* WHAT TO DO:
Start with the first line of the records below. Output each line exactly, ending with the one that contains "Refresh quota on".

* RECORDS SHOWN:
= Beginning of Section =
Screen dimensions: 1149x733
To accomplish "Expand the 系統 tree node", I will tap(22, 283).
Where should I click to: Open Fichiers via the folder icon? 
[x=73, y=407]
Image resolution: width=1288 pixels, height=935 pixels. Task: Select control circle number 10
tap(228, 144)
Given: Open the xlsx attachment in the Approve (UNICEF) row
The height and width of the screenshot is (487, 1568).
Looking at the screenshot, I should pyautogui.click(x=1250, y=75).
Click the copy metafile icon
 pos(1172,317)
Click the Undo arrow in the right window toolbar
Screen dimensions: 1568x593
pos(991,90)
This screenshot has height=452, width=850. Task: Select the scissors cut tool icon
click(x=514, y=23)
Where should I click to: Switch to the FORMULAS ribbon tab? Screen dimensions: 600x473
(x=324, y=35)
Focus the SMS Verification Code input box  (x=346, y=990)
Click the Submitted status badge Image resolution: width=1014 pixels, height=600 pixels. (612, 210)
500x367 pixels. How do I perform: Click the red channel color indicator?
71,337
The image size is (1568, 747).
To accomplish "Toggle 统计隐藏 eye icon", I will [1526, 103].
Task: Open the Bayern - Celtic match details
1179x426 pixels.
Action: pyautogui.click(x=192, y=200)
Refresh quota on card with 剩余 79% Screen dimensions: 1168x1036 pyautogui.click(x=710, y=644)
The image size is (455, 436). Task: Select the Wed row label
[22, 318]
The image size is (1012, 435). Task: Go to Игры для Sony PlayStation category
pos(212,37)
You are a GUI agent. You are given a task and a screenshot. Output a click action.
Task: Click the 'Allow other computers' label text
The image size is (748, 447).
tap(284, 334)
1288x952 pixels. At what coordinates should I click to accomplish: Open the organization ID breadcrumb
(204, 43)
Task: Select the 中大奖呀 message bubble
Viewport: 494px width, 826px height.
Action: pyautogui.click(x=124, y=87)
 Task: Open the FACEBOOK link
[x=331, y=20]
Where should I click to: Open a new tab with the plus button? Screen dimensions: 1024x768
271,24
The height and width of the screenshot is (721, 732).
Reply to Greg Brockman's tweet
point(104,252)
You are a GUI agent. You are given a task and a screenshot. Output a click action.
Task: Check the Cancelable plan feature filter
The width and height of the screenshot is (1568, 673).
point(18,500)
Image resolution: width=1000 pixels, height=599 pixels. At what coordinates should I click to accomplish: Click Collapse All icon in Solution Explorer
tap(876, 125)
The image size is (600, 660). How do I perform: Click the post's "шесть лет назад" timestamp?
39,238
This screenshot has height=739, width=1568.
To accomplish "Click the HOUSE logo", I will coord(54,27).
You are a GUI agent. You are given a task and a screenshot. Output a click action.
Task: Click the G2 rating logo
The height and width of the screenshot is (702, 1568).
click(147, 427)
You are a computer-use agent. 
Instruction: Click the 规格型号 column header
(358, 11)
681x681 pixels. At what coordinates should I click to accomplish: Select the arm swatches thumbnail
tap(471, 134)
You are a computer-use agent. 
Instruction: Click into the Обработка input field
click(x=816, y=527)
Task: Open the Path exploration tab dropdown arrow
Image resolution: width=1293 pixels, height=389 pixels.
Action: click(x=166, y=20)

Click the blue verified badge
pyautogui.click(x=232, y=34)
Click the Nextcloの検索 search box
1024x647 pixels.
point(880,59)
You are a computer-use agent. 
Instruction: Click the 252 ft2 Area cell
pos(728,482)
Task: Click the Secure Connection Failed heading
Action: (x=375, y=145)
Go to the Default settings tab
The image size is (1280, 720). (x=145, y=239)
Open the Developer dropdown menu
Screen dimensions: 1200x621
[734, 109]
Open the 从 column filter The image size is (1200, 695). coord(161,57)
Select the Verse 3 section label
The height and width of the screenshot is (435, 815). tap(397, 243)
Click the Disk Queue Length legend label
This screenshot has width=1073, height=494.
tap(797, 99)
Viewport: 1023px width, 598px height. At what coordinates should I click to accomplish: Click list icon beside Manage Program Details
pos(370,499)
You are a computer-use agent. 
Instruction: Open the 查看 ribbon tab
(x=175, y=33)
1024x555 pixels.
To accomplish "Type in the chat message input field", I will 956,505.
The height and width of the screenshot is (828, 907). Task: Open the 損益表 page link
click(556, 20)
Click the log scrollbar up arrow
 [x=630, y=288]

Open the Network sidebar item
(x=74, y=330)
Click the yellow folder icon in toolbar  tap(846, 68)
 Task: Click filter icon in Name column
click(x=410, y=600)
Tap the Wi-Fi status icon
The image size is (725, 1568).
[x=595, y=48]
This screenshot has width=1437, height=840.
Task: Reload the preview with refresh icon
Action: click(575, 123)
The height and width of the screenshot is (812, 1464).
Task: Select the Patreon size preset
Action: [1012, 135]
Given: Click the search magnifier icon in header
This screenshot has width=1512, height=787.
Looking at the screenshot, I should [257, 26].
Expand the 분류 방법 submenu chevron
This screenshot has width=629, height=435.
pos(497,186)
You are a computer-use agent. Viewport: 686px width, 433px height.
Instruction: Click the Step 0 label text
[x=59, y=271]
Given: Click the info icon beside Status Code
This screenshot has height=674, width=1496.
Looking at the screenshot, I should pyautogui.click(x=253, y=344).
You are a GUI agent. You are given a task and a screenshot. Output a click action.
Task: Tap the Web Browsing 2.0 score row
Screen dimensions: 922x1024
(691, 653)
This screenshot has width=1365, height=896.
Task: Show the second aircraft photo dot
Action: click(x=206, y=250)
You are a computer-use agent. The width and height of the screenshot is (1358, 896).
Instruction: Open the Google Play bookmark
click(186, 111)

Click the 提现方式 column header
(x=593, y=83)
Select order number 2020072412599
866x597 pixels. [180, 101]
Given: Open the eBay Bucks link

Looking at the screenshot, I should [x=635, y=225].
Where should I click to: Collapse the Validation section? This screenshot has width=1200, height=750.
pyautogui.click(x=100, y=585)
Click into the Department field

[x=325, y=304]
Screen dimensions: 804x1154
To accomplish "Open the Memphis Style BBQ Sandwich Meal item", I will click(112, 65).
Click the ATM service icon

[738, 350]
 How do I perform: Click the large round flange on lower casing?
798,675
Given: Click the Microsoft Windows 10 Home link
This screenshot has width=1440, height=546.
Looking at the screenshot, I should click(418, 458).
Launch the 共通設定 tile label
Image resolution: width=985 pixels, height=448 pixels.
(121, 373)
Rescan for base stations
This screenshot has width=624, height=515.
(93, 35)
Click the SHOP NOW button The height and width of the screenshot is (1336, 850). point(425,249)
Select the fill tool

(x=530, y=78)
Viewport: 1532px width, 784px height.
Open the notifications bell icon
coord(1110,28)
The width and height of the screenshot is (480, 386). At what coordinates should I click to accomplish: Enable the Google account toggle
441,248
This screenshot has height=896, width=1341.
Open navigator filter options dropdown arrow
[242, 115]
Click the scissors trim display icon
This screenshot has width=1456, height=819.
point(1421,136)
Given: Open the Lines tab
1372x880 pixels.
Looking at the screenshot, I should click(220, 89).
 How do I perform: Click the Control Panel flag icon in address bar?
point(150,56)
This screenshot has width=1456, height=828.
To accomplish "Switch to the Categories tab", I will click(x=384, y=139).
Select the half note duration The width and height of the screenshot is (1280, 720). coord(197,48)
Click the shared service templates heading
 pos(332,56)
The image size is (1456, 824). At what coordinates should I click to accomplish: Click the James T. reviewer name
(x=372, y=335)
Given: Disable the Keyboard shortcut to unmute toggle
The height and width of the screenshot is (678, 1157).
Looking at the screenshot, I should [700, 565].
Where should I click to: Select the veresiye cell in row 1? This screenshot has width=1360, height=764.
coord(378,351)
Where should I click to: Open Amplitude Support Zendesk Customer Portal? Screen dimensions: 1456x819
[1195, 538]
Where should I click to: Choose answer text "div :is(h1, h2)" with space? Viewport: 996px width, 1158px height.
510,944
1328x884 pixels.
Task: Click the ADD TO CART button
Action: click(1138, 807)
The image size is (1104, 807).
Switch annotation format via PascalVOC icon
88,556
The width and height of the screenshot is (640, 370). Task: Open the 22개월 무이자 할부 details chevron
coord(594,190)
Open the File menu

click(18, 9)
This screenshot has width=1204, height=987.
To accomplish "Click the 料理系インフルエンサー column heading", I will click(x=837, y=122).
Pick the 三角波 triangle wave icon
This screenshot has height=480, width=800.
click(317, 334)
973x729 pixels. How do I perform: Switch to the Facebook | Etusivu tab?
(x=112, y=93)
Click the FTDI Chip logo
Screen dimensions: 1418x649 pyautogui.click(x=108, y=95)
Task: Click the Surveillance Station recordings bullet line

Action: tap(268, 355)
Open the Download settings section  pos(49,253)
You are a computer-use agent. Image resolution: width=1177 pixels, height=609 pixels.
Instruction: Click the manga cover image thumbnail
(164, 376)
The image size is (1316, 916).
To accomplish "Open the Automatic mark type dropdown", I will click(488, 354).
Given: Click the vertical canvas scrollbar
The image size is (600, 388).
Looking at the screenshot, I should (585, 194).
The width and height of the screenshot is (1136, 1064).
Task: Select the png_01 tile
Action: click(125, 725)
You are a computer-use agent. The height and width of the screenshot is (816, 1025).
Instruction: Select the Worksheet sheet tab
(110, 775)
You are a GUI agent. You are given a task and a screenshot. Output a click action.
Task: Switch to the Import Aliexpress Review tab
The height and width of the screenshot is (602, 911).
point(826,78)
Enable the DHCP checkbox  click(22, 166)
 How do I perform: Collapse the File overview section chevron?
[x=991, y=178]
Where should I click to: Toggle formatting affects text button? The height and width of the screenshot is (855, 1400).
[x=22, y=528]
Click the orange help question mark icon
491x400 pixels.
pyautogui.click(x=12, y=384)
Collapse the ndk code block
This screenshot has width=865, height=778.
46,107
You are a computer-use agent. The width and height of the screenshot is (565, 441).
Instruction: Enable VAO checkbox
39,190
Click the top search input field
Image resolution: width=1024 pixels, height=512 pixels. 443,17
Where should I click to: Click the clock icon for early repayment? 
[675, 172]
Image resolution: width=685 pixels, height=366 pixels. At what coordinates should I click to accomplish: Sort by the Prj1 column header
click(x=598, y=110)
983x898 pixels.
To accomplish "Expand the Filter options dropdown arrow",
= End of Section =
* RESPONSE FOR THIS EXERCISE:
Screen dimensions: 1149x733
To accomplish "Expand the 系統 tree node", I will tap(22, 283).
Where should I click to: Open Fichiers via the folder icon? 
[x=73, y=407]
Image resolution: width=1288 pixels, height=935 pixels. Task: Select control circle number 10
tap(228, 144)
Given: Open the xlsx attachment in the Approve (UNICEF) row
The height and width of the screenshot is (487, 1568).
Looking at the screenshot, I should pyautogui.click(x=1250, y=75).
Click the copy metafile icon
 pos(1172,317)
Click the Undo arrow in the right window toolbar
Screen dimensions: 1568x593
pos(991,90)
This screenshot has height=452, width=850. Task: Select the scissors cut tool icon
click(x=514, y=23)
Where should I click to: Switch to the FORMULAS ribbon tab? Screen dimensions: 600x473
(x=324, y=35)
Focus the SMS Verification Code input box  (x=346, y=990)
Click the Submitted status badge Image resolution: width=1014 pixels, height=600 pixels. (612, 210)
500x367 pixels. How do I perform: Click the red channel color indicator?
71,337
The image size is (1568, 747).
To accomplish "Toggle 统计隐藏 eye icon", I will [1526, 103].
Task: Open the Bayern - Celtic match details
1179x426 pixels.
Action: pyautogui.click(x=192, y=200)
Refresh quota on card with 剩余 79% Screen dimensions: 1168x1036 pyautogui.click(x=710, y=644)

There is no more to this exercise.